Your assignment: Begin the reply with the line containing "This screenshot has height=725, width=1280." and end it with the final line of the listing, reproducing every line between exactly and adding nothing.

Information shown:
# # # # # # #

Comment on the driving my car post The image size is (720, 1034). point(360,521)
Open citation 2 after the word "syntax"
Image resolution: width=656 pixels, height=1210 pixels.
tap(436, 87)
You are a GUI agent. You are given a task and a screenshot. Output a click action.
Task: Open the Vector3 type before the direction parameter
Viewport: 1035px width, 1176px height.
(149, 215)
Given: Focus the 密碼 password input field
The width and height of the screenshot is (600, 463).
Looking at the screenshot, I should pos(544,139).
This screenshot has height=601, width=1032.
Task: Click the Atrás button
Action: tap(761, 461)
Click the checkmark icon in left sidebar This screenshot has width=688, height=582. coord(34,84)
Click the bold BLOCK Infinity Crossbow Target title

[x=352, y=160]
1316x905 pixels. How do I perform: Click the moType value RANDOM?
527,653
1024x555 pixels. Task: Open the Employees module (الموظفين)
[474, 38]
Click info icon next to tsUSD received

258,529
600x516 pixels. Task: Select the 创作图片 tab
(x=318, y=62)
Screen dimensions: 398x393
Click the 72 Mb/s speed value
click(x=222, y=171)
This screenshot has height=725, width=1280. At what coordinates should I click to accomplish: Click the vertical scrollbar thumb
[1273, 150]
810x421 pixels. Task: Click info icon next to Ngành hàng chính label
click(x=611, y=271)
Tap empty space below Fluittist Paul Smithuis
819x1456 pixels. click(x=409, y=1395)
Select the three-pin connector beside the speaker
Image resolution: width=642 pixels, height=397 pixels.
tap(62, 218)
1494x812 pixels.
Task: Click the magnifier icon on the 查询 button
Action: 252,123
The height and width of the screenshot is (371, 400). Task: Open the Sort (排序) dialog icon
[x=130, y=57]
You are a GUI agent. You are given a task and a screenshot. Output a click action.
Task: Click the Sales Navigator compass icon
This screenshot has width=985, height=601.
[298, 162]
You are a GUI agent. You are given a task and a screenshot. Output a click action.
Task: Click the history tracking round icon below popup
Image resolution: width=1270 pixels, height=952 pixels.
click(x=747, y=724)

# # # # # # #

Task result:
This screenshot has height=725, width=1280. At what coordinates should I click to accomplish: Click the vertical scrollbar thumb
[1273, 150]
810x421 pixels. Task: Click info icon next to Ngành hàng chính label
click(x=611, y=271)
Tap empty space below Fluittist Paul Smithuis
819x1456 pixels. click(x=409, y=1395)
Select the three-pin connector beside the speaker
Image resolution: width=642 pixels, height=397 pixels.
tap(62, 218)
1494x812 pixels.
Task: Click the magnifier icon on the 查询 button
Action: 252,123
The height and width of the screenshot is (371, 400). Task: Open the Sort (排序) dialog icon
[x=130, y=57]
You are a GUI agent. You are given a task and a screenshot. Output a click action.
Task: Click the Sales Navigator compass icon
This screenshot has width=985, height=601.
[298, 162]
You are a GUI agent. You are given a task and a screenshot. Output a click action.
Task: Click the history tracking round icon below popup
Image resolution: width=1270 pixels, height=952 pixels.
click(x=747, y=724)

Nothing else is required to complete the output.